[Data extracted from a collection]
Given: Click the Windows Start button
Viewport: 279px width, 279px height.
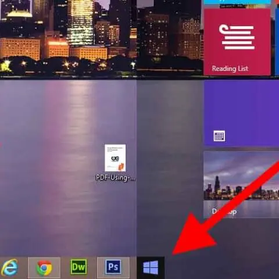Looking at the screenshot, I should tap(151, 268).
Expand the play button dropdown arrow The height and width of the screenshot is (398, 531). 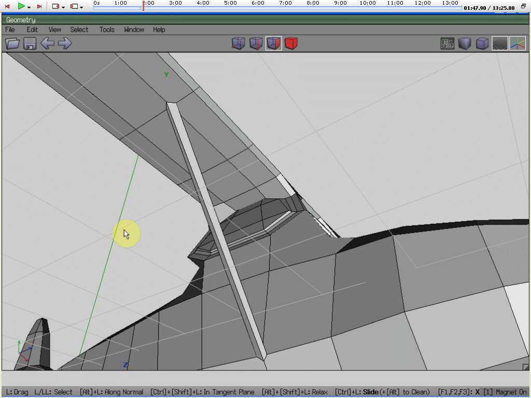tap(29, 7)
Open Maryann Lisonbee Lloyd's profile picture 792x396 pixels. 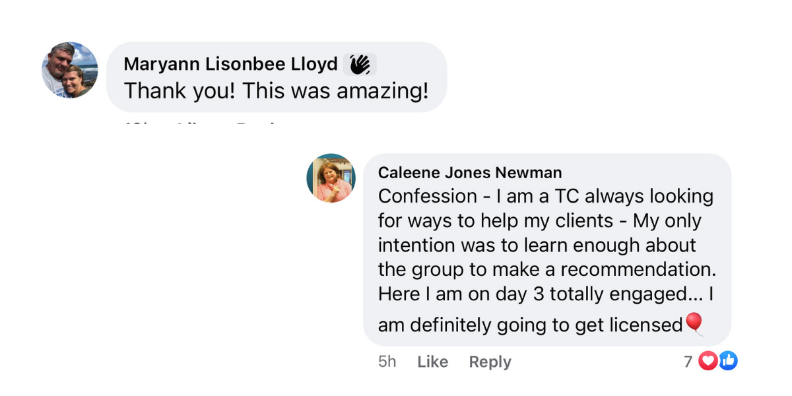point(70,70)
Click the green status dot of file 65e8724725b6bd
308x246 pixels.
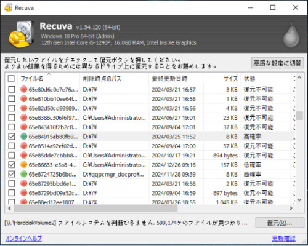click(x=24, y=174)
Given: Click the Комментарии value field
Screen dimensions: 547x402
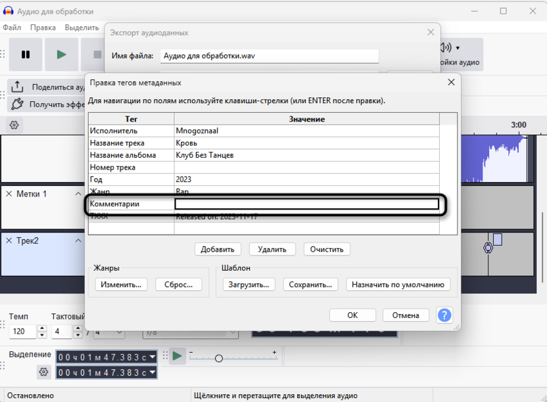Looking at the screenshot, I should coord(306,204).
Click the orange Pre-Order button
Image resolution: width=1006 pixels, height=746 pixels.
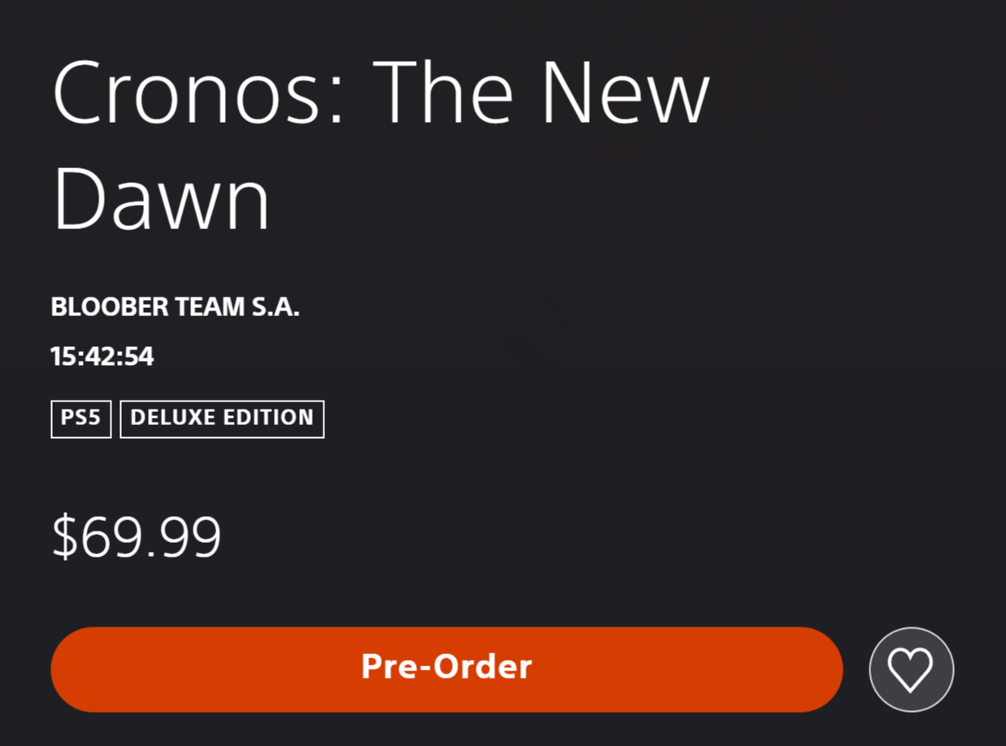[x=447, y=670]
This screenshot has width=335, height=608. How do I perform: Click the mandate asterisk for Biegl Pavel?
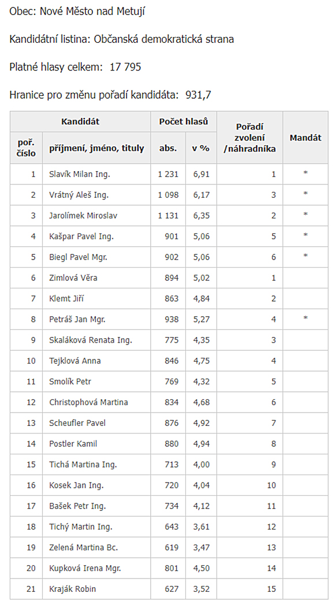point(306,256)
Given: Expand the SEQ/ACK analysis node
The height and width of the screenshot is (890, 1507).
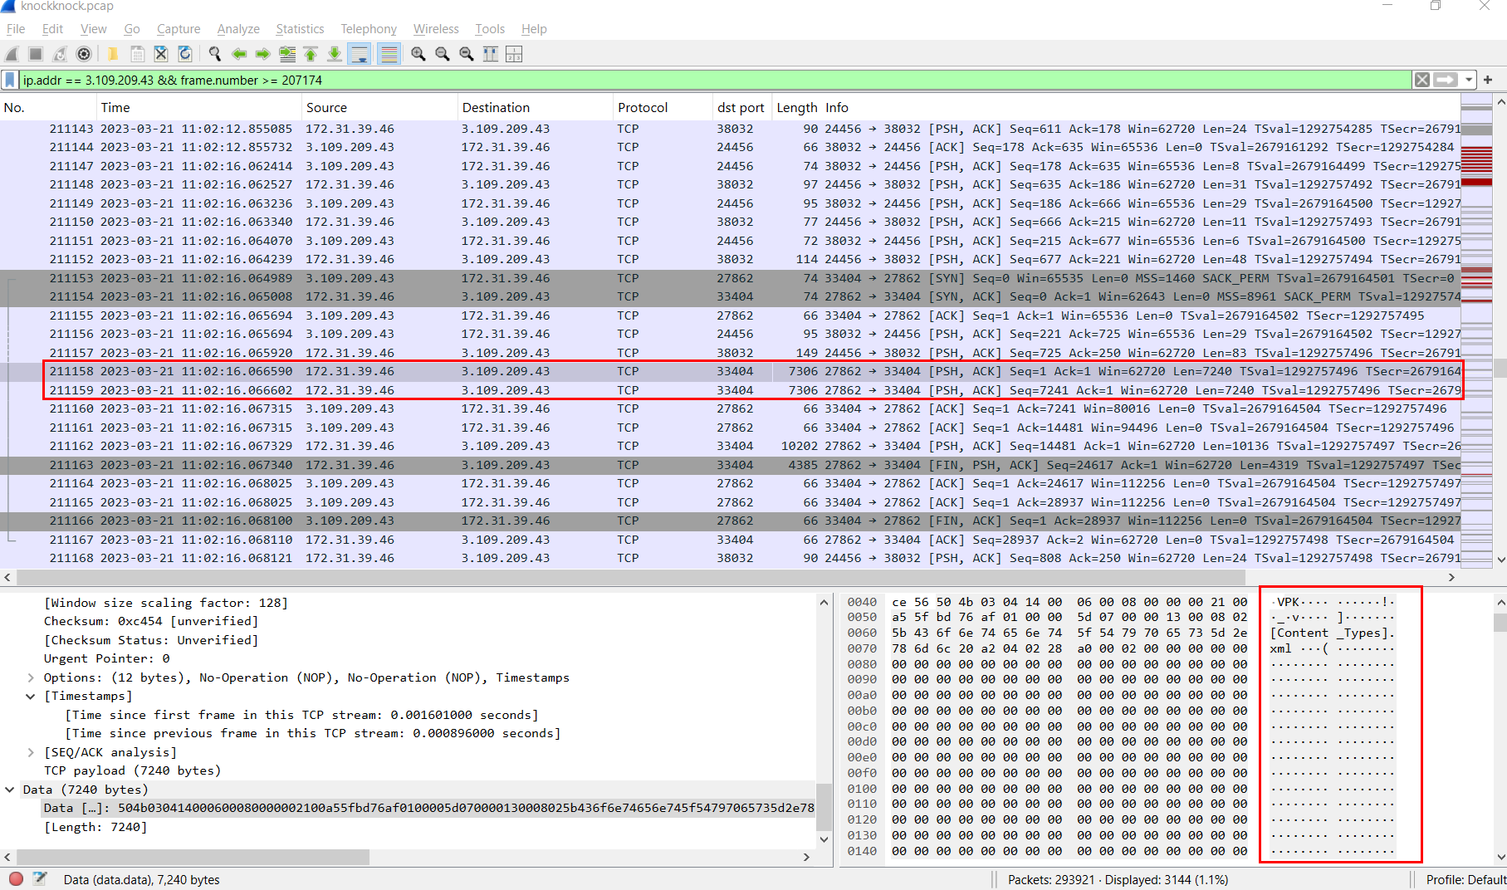Looking at the screenshot, I should tap(31, 753).
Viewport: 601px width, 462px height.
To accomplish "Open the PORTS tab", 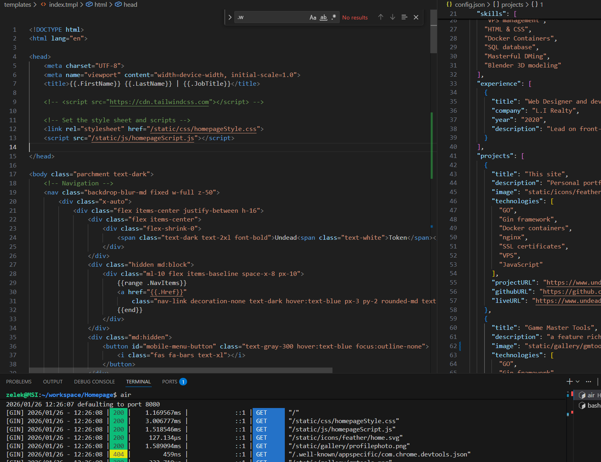I will pyautogui.click(x=170, y=381).
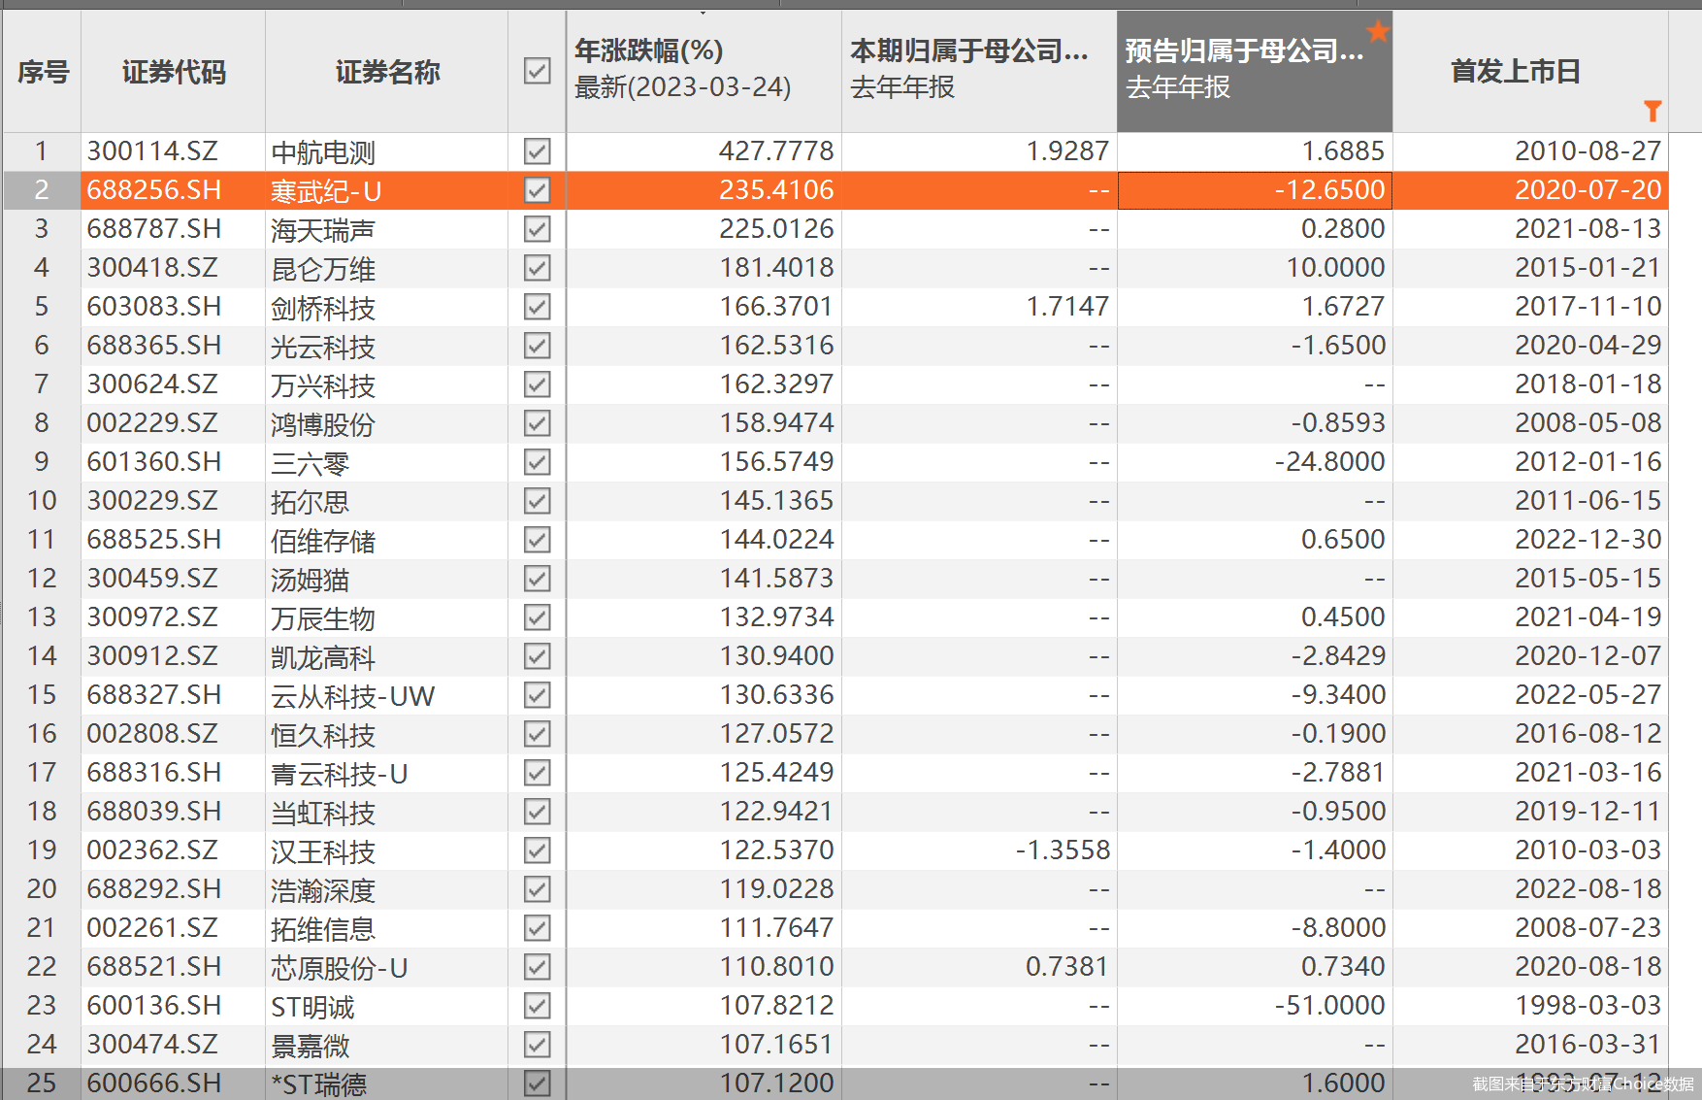Uncheck the checkbox for 三六零 row
Image resolution: width=1702 pixels, height=1100 pixels.
pyautogui.click(x=537, y=462)
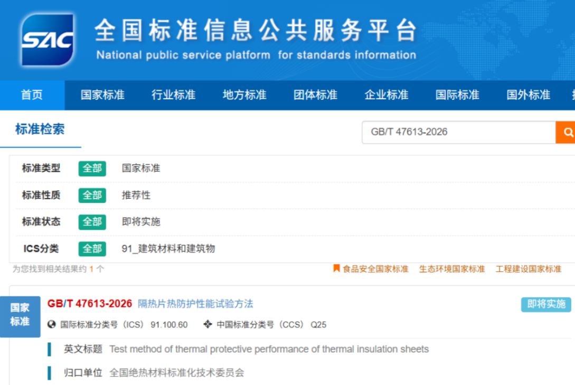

__What is required__:
With "Given" as the string to look for, count the matching lines above and give the number by itself.

__Written response__:
3